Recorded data

· · ·

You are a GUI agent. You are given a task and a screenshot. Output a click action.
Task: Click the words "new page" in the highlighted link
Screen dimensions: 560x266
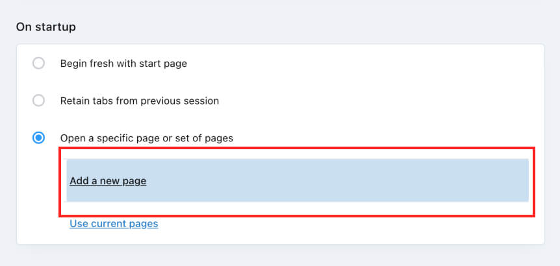point(123,181)

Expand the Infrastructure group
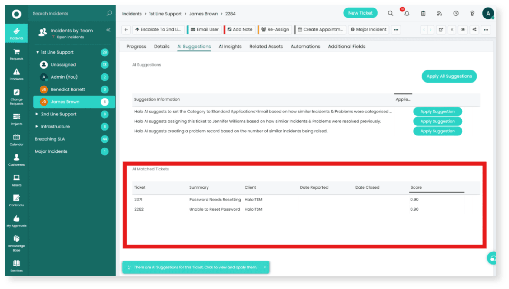[x=37, y=127]
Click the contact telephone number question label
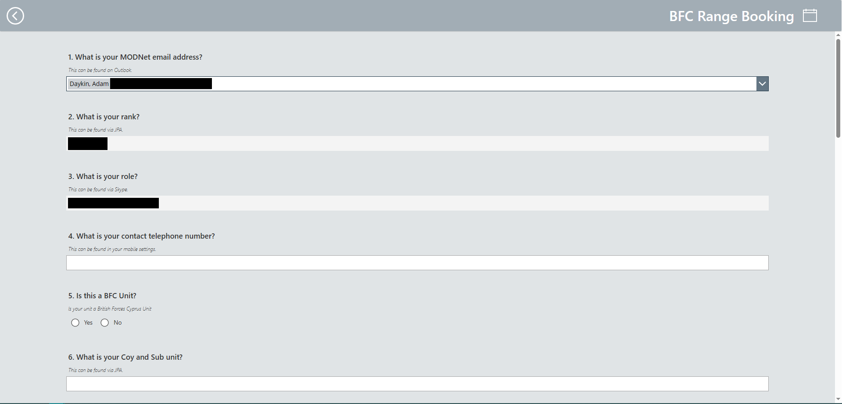 click(141, 236)
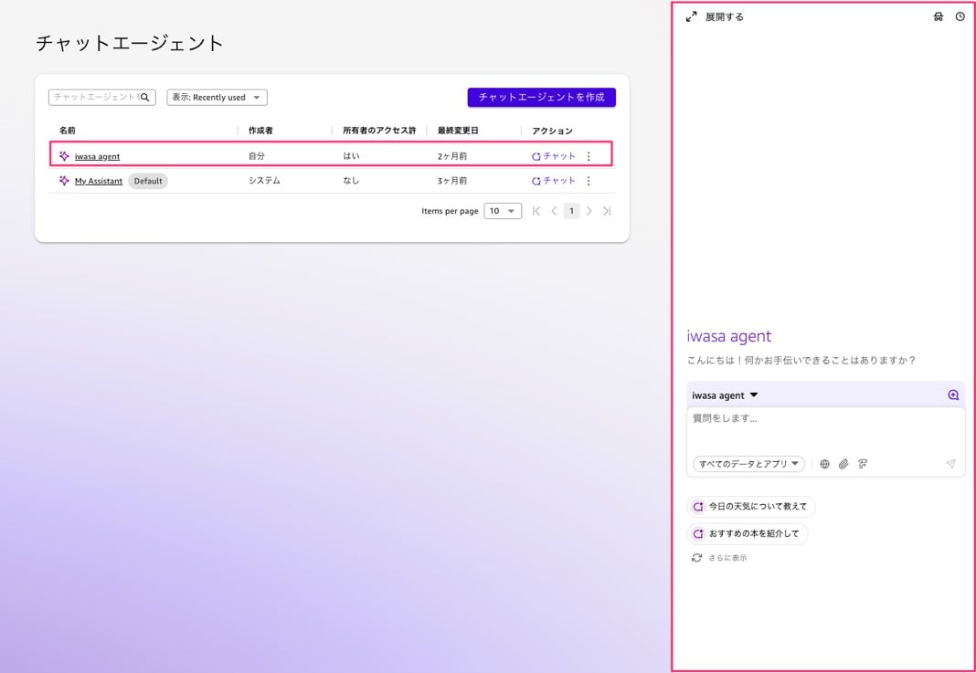The height and width of the screenshot is (673, 976).
Task: Open the My Assistant agent link
Action: point(99,181)
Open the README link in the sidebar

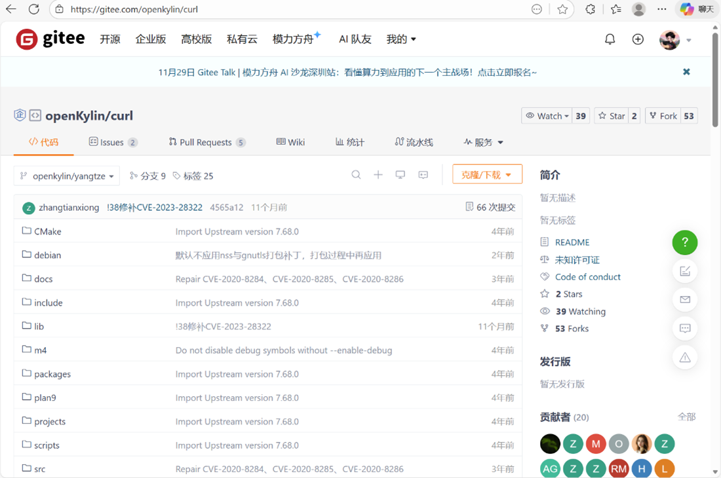(571, 242)
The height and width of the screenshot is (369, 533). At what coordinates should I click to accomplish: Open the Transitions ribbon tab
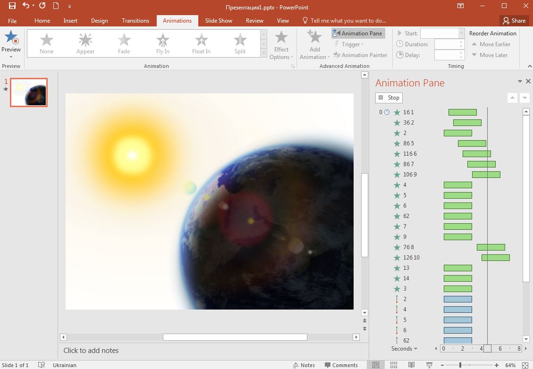[135, 20]
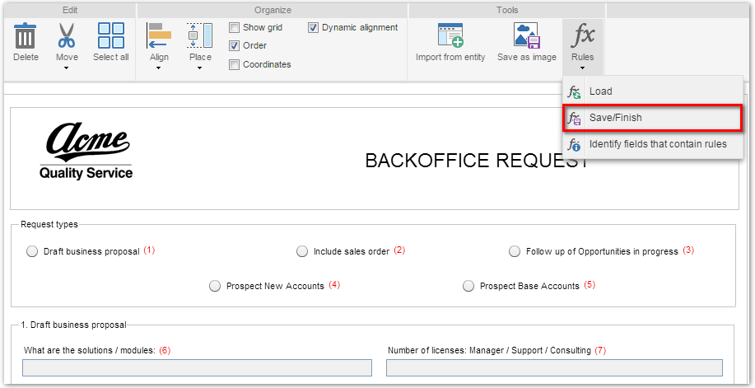Expand the Move dropdown arrow

pos(67,68)
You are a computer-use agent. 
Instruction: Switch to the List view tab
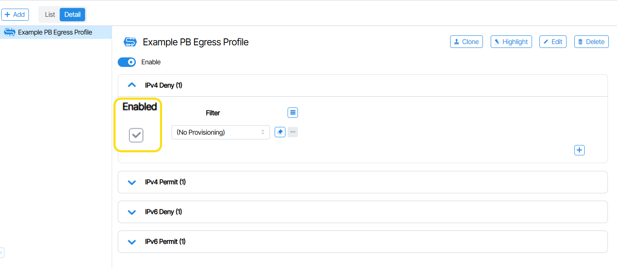(x=50, y=15)
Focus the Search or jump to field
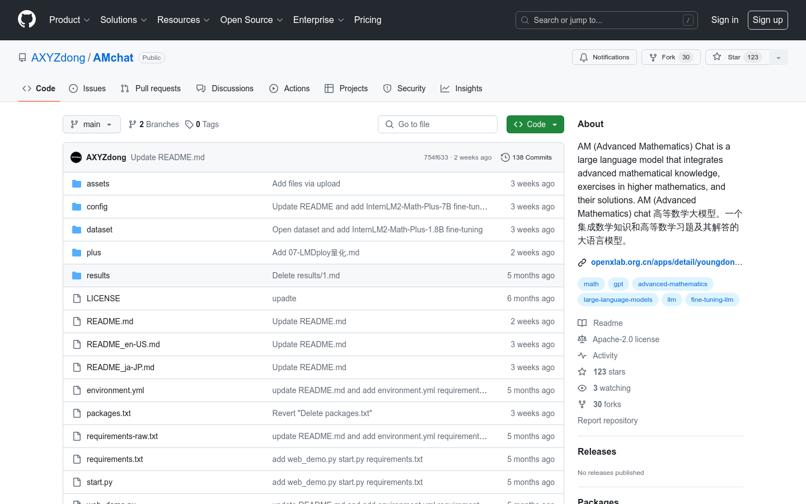806x504 pixels. click(x=606, y=20)
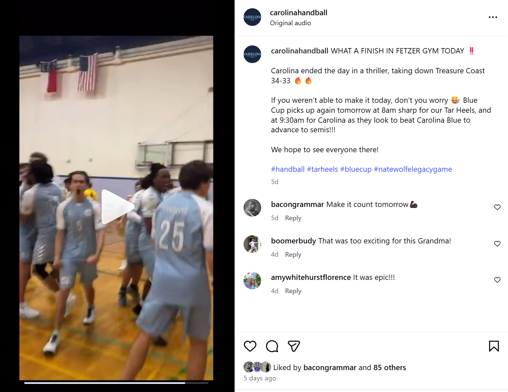Play the video

click(116, 207)
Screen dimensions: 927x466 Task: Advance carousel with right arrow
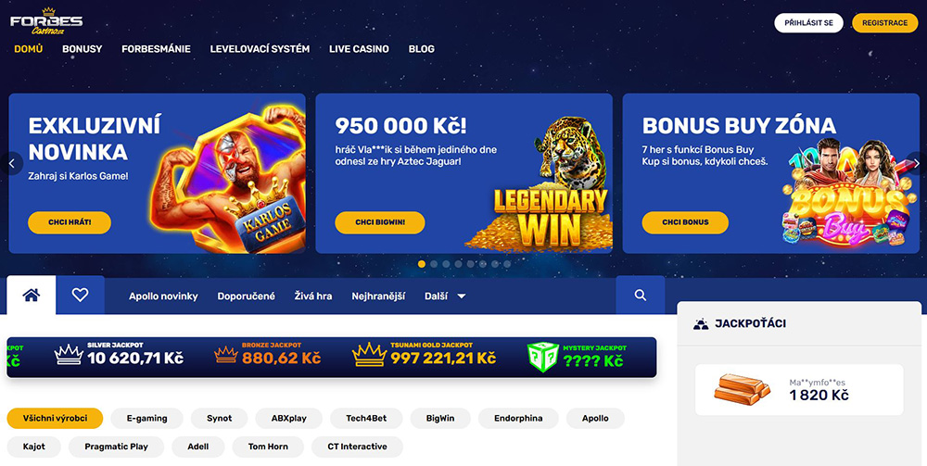(917, 164)
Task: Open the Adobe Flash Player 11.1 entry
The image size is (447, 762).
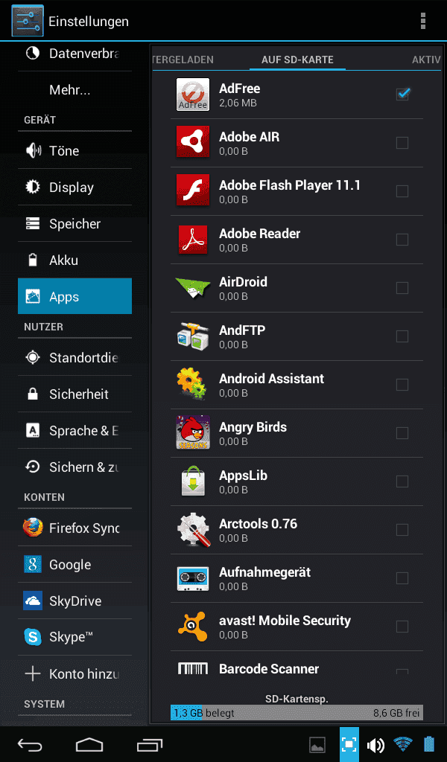Action: (x=297, y=191)
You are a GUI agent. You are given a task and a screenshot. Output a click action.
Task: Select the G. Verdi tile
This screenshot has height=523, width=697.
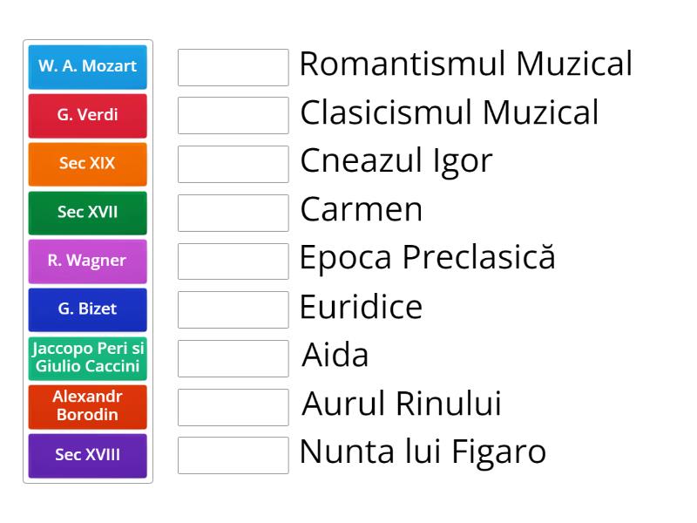[87, 116]
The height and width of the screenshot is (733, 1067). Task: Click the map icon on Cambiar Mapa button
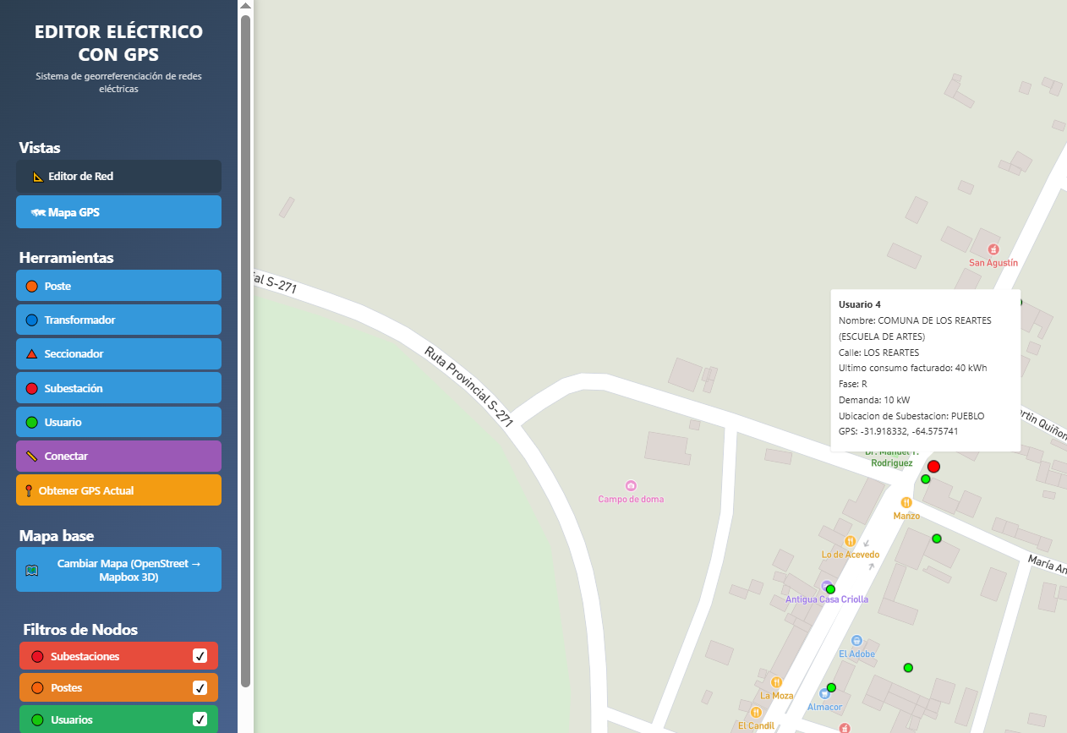point(30,569)
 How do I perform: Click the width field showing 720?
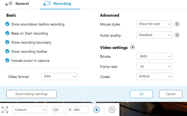tap(59, 110)
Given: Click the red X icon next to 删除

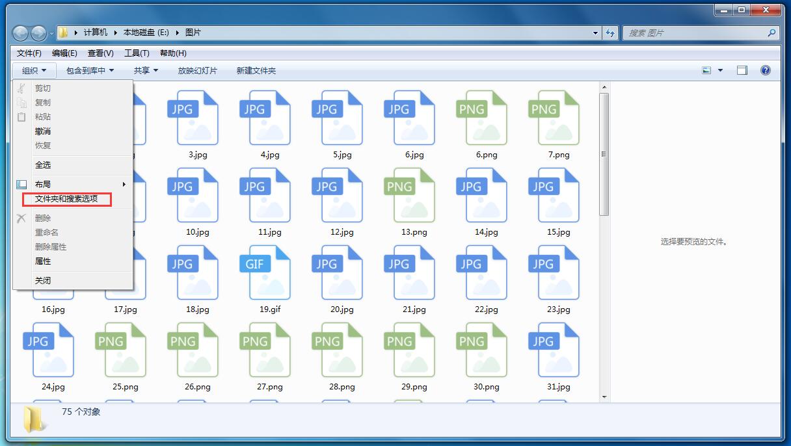Looking at the screenshot, I should tap(20, 217).
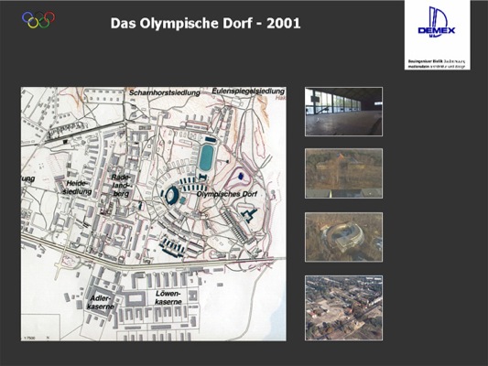Select the oval arena building on map

pyautogui.click(x=171, y=195)
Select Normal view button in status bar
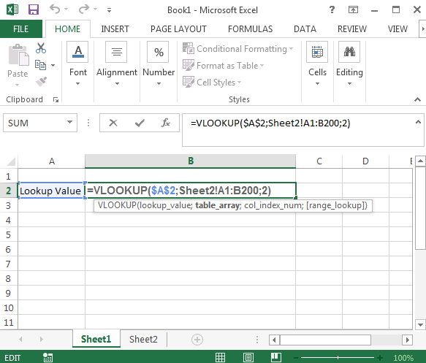 pyautogui.click(x=221, y=357)
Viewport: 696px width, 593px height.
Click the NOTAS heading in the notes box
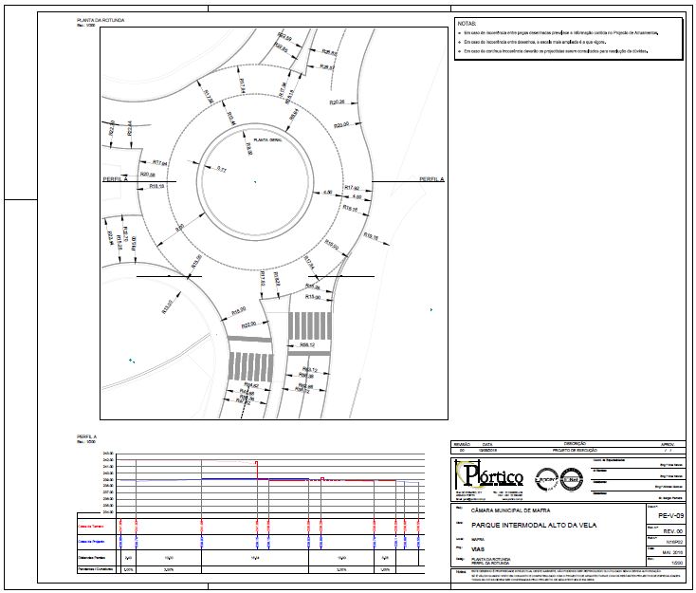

· · ·

Where the line containing "Open the README link in the sidebar" appears in the records above, begin copying and continue exactly through the last line, with nothing else; omit every picture.

Open the README link in the sidebar

(571, 242)
The height and width of the screenshot is (369, 533). At what coordinates should I click to accomplish: Open the Transitions ribbon tab
[135, 20]
Expand the Move dropdown arrow

pos(67,68)
You are a computer-use agent. 
Instruction: Switch to the List view tab
(x=50, y=15)
Focus the Search or jump to field
806x504 pixels. click(x=606, y=20)
Play the video

click(116, 207)
Screen dimensions: 927x466 Task: Advance carousel with right arrow
(917, 164)
Task: Open the Adobe Flash Player 11.1 entry
The image size is (447, 762).
Action: (x=297, y=191)
You are a GUI agent. You are given a task and a screenshot. Output a click action.
Task: Select the G. Verdi tile
This screenshot has height=523, width=697.
[87, 116]
The height and width of the screenshot is (733, 1067). Task: Click the map icon on Cambiar Mapa button
point(30,569)
 How do I perform: Click the width field showing 720?
tap(59, 110)
Given: Click the red X icon next to 删除

Looking at the screenshot, I should tap(20, 217).
Select the oval arena building on map

pyautogui.click(x=171, y=195)
Select Normal view button in status bar
 pyautogui.click(x=221, y=357)
Viewport: 696px width, 593px height.
Click the NOTAS heading in the notes box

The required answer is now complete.